WORK TO BE COMPLETED:
Find the lines in the records below that contain "status", and report each of them.

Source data
*** Begin section ***
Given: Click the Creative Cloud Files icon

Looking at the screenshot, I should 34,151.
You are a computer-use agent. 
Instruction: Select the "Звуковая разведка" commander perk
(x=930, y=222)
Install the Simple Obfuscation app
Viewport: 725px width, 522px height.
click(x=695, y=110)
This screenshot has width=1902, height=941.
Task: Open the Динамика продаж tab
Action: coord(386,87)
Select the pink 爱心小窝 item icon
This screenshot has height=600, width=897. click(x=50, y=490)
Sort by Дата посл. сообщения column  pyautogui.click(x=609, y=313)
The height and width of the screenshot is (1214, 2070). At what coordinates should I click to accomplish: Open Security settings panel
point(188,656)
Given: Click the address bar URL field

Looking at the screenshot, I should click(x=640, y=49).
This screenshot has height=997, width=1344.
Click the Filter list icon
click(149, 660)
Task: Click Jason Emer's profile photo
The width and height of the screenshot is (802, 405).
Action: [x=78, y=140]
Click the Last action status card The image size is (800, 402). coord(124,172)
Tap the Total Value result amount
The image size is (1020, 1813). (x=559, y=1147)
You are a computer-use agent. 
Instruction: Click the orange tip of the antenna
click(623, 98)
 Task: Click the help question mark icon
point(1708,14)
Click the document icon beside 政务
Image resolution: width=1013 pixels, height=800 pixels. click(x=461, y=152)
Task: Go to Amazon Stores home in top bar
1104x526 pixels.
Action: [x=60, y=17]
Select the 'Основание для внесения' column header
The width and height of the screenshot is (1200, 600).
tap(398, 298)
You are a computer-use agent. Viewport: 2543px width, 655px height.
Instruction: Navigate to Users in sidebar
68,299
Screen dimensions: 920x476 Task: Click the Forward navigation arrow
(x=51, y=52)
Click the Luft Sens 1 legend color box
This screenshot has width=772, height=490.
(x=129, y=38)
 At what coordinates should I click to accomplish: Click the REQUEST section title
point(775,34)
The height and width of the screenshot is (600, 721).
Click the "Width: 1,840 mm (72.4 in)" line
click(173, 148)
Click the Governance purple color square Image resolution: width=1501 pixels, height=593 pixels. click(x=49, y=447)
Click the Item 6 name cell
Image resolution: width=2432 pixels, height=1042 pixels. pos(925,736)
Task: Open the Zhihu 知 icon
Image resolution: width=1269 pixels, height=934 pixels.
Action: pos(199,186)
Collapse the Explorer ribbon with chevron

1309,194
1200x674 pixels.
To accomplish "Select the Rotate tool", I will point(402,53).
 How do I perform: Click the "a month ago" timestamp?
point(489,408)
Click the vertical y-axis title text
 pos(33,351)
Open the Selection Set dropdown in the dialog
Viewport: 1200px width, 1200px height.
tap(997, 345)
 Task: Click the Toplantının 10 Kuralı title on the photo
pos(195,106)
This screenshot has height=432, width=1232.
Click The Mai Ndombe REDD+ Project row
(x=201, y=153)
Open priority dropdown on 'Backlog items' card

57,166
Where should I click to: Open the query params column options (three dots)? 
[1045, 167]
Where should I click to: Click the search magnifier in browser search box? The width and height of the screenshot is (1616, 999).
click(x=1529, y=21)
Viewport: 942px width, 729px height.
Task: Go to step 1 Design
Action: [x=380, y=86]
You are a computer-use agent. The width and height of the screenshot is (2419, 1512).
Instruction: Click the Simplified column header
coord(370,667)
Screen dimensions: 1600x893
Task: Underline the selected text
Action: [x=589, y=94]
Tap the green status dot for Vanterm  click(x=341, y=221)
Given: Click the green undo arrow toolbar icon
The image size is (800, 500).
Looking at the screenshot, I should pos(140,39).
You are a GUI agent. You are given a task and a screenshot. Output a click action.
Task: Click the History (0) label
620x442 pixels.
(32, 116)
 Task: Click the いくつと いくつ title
*** End section ***
OUTPUT BELOW:
Click the Last action status card The image size is (800, 402). coord(124,172)
Tap the green status dot for Vanterm  click(x=341, y=221)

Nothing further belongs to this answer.